GOAL OF THE EXERCISE:
Find "29 (44, 1779)" and "[tab] (34, 2257)" in the records below. Copy the lines holding them and every line between, exactly, and no others.

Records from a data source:
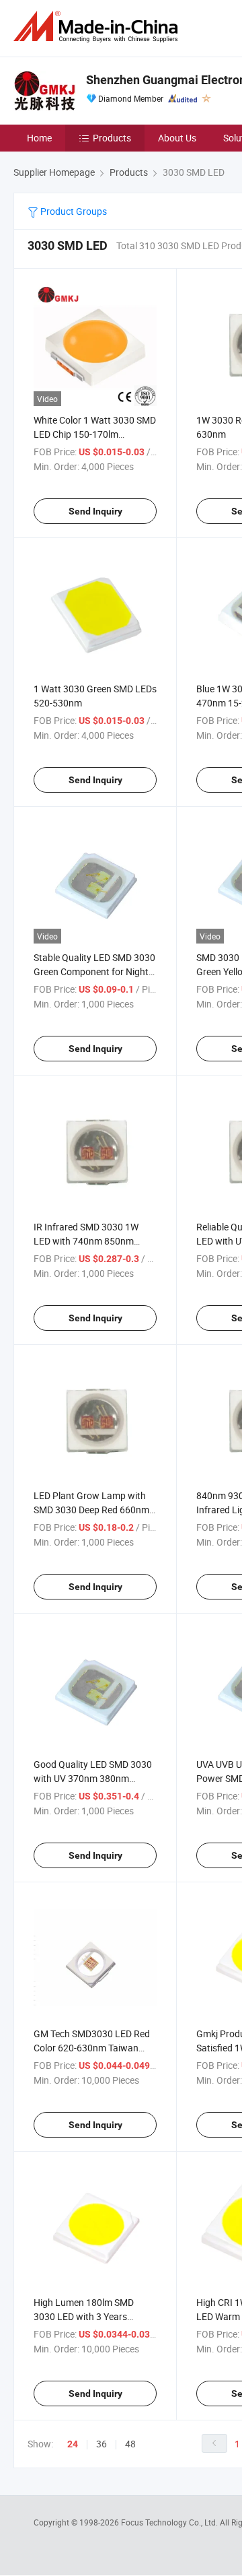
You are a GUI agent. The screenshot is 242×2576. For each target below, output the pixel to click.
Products (112, 137)
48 (130, 2443)
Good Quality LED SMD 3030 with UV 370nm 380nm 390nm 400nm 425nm (93, 1778)
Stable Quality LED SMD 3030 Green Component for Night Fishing (94, 971)
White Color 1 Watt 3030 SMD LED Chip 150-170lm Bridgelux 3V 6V (95, 434)
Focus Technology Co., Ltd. (170, 2522)
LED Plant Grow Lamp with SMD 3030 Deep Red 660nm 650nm (91, 1509)
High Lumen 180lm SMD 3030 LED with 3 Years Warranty (84, 2316)
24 (72, 2444)
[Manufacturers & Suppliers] (98, 26)
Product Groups (72, 211)
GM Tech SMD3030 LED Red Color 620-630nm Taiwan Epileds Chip (92, 2047)
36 (101, 2443)
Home (39, 137)
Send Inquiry (95, 511)
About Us (177, 137)
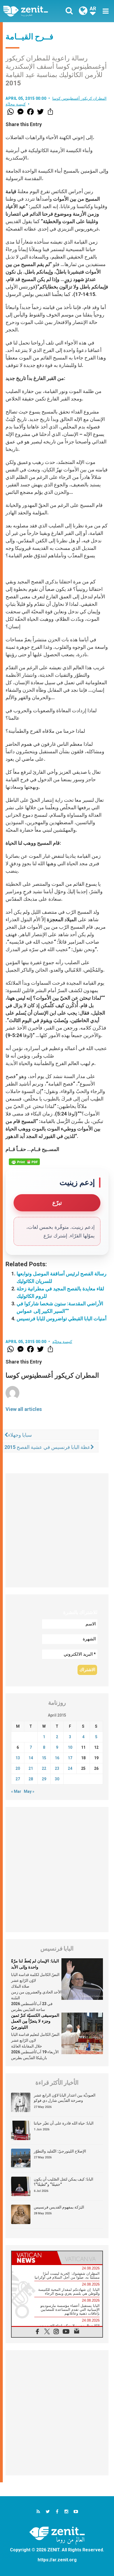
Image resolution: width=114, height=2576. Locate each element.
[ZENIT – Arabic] (31, 11)
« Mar (16, 1791)
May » (29, 1791)
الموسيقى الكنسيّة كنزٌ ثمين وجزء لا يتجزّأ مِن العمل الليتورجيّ (35, 2021)
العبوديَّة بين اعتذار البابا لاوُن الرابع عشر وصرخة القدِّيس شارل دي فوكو (64, 2098)
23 (57, 1768)
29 (44, 1779)
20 (17, 1768)
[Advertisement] (57, 1530)
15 (44, 1758)
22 (44, 1768)
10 (70, 1747)
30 (57, 1779)
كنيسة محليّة (16, 104)
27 (17, 1779)
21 (30, 1768)
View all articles (24, 1409)
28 (30, 1779)
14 (30, 1758)
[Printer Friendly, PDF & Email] (24, 1161)
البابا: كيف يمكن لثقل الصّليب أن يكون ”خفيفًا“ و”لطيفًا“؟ (63, 2182)
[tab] (34, 2257)
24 (70, 1768)
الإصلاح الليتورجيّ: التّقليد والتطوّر (60, 2151)
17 (70, 1758)
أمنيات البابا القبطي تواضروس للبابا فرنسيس (62, 1318)
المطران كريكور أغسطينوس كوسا (79, 98)
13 (17, 1758)
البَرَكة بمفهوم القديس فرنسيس (59, 2207)
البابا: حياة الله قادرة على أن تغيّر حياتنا (64, 2123)
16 (57, 1758)
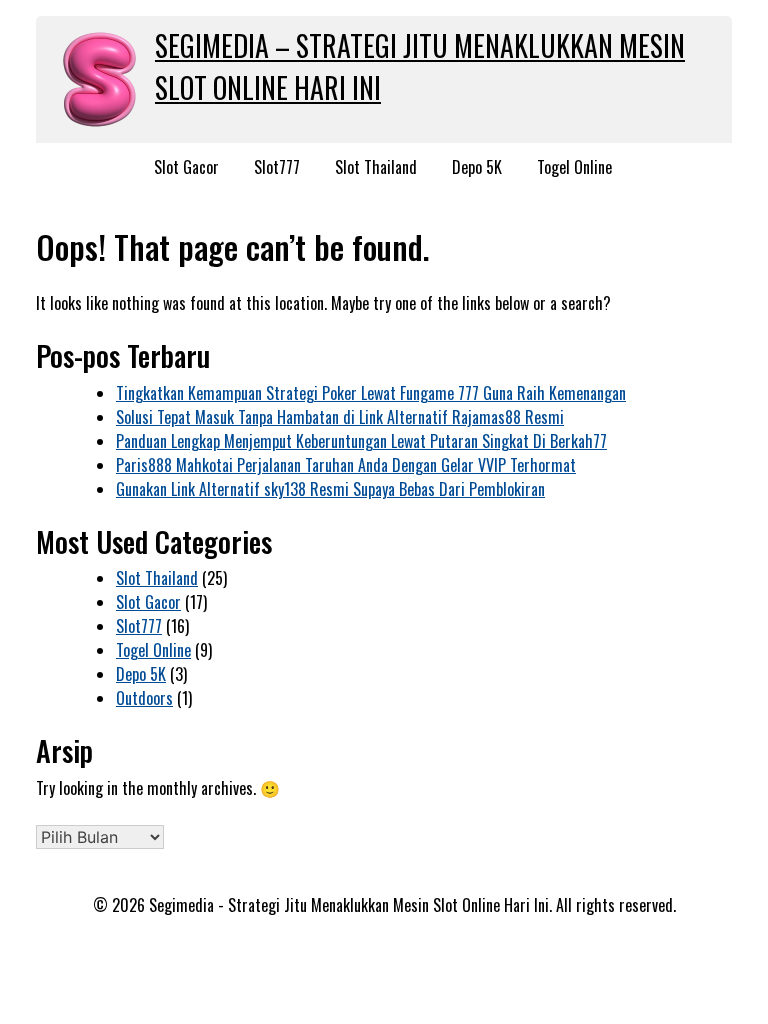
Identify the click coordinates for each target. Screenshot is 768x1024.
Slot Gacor (186, 167)
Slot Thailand (376, 167)
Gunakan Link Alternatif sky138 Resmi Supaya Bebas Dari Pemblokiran (330, 489)
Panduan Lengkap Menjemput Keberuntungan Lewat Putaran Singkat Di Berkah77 (361, 441)
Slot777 (277, 167)
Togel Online (574, 167)
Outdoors (144, 698)
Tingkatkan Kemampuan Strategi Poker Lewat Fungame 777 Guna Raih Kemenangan (371, 393)
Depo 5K (477, 167)
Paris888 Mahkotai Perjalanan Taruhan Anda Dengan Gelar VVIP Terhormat (346, 465)
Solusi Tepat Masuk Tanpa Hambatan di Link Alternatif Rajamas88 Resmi (340, 417)
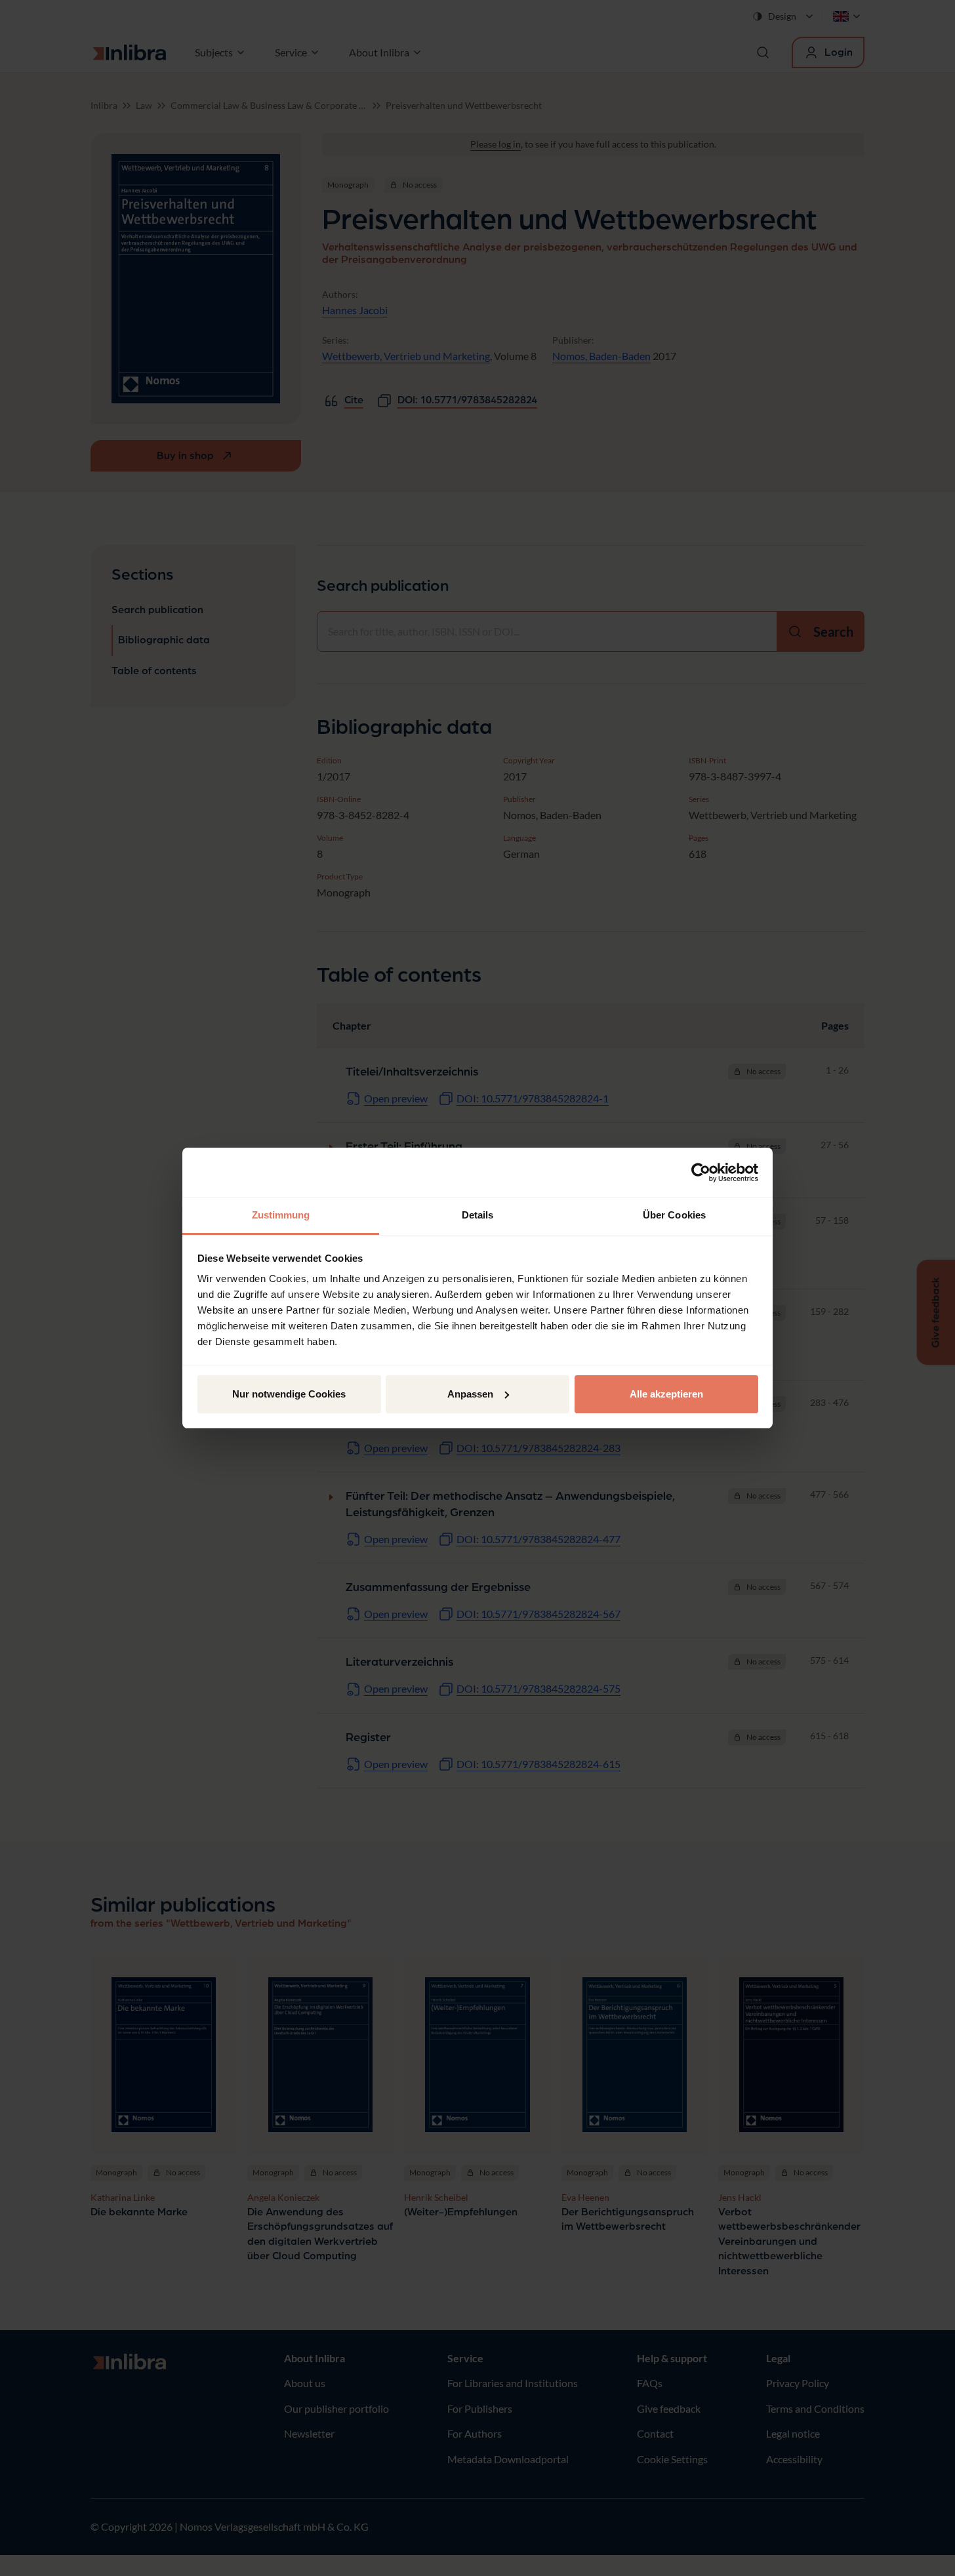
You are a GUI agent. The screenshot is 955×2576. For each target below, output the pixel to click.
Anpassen (470, 1393)
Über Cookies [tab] (674, 1214)
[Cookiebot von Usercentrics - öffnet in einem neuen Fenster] (700, 1172)
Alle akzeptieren (666, 1393)
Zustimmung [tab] (281, 1214)
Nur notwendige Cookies (289, 1393)
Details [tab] (478, 1214)
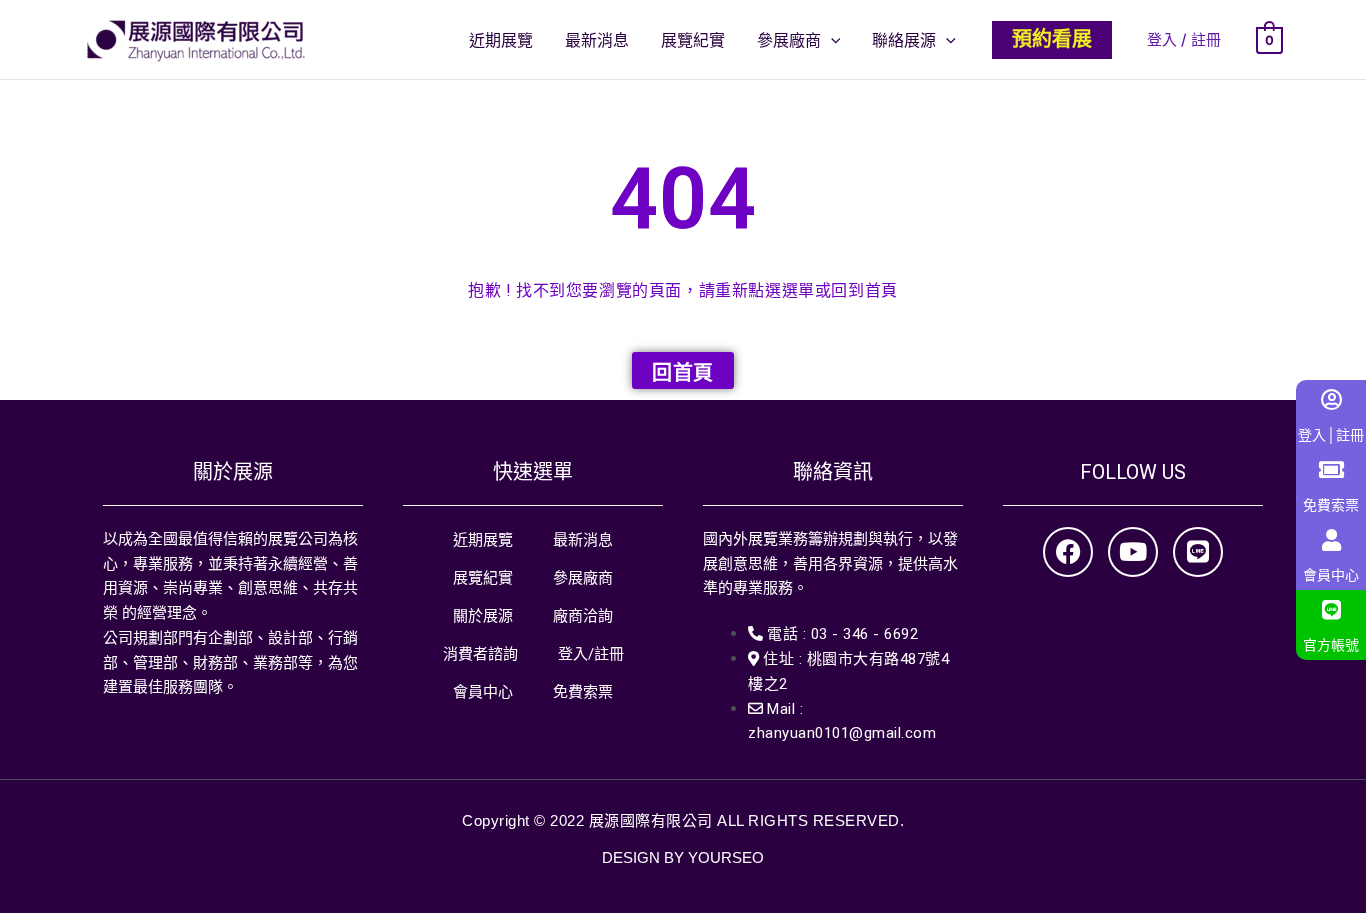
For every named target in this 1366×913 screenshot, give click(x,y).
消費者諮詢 (480, 654)
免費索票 (583, 692)
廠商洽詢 (583, 616)
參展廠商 (583, 578)
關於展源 (483, 616)
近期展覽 (483, 540)
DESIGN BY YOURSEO (683, 857)
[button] (831, 40)
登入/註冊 (591, 654)
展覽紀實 (483, 578)
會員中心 (483, 692)
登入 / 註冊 (1184, 39)
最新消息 (583, 540)
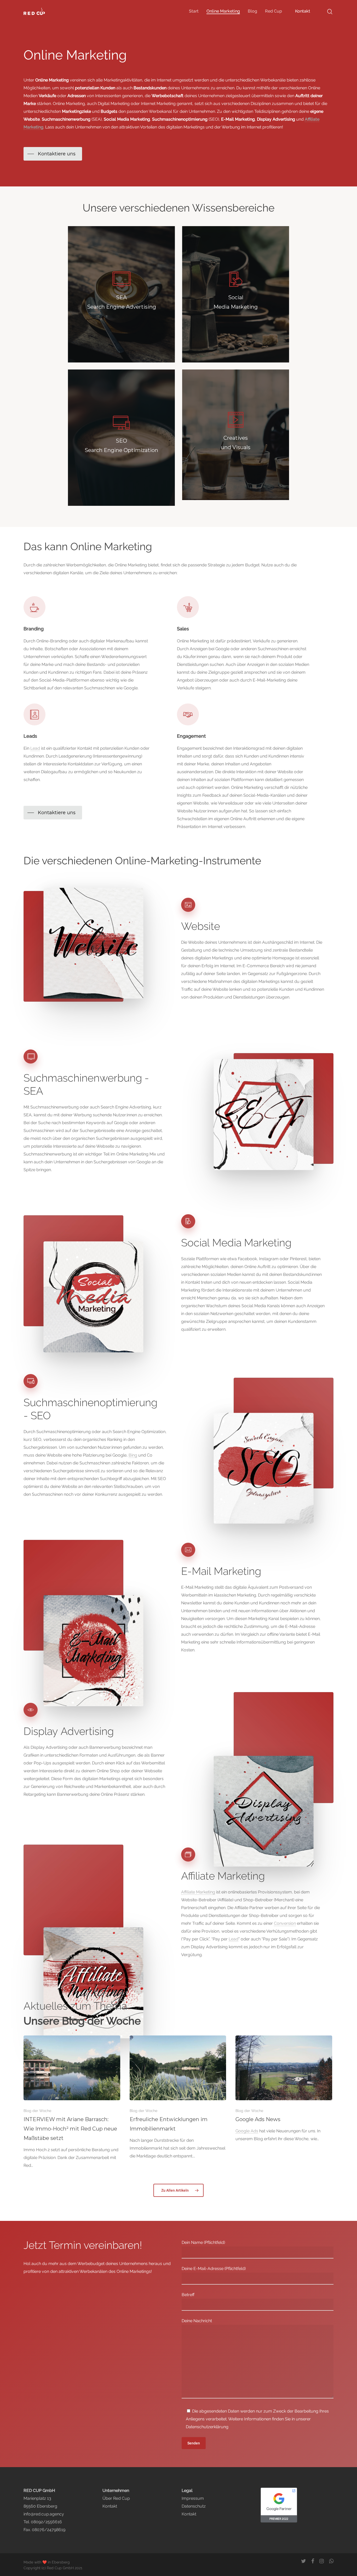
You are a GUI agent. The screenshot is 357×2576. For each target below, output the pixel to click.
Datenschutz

FINISHED EXERCISE:
29 (44, 1779)
20 (17, 1768)
[Advertisement] (57, 1530)
15 (44, 1758)
22 (44, 1768)
10 (70, 1747)
30 (57, 1779)
كنيسة محليّة (16, 104)
27 (17, 1779)
21 (30, 1768)
View all articles (24, 1409)
28 (30, 1779)
14 (30, 1758)
[Printer Friendly, PDF & Email] (24, 1161)
البابا: كيف يمكن لثقل الصّليب أن يكون ”خفيفًا“ و”لطيفًا“؟ (63, 2182)
[tab] (34, 2257)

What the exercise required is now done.